Project pacing principles included assessing which tasks could be done early, realistic workload estimation, reserving buffers, and solution‑oriented goal setting.

During Implementation

The testing lifecycle was divided into several stages: greeting, code review (CR), diff stage, functional testing, wrap‑up, gray‑release, and performance testing.

Greeting : After project kickoff, the team secured business QA resources in advance to avoid last‑minute constraints.

CR : The existing middleware needed to be replaced; a CR approach was used to switch from the old middleware to direct reads from the new replica, minimizing risk while ensuring quality.

Data Gathering : Business modules were broken down, test cases written, and QA collaborated on data preparation.

Diff Stage : Teams performed interface diffs using TestNG assertions, flagging any mismatches for developer review.

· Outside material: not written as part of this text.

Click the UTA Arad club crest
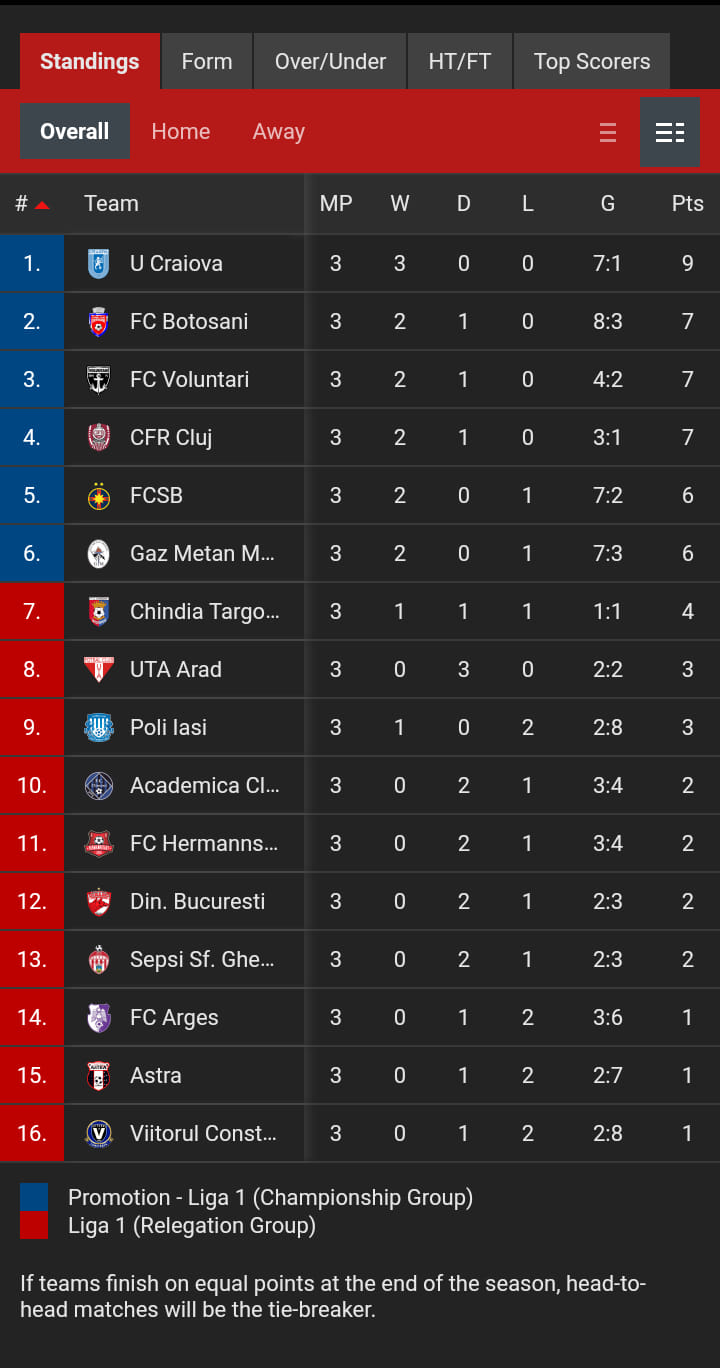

Critical interfaces were prioritized, and the rest were deferred to functional testing.

Daily stand‑ups tracked completed work early on and remaining issues later, assigning clear owners for each task.

Functional Testing : Multiple business sides participated; the middle‑platform focused on order flow and financial correctness, while business QA verified UI and custom interactions.

Wrap‑Up : As the project progressed, emphasis shifted to resolving hard‑to‑fix issues while maintaining quality.

Gray Release : After testing, a staged gray rollout was performed using whitelist machines and feature switches, monitoring error logs and synchronization tables to quickly rollback if needed.

Four gray phases were executed: write‑old/read‑old, write‑old/read‑new, write‑new/read‑old, and write‑new/read‑new, with continuous monitoring.

Performance Testing : With Double‑11 approaching, limited time remained for load testing. Existing 618 promotion scripts were adapted, and traffic estimates based on conversion rates guided peak order volume calculations. Manual monitoring and scheduled tasks helped identify bottlenecks.

Post‑Implementation

After Double‑11, the team reflected on successes and areas for improvement:

Early involvement of the middle‑platform saved downstream effort.

Dynamic adjustments during the diff stage prevented stalls.

Stand‑up focus shifted from completed to pending items as the project matured.

Early business analysis proved essential.

Regrets included not using the interface testing platform during diff, lacking automated test generation for business code paths, and allocating excessive resources to the diff phase.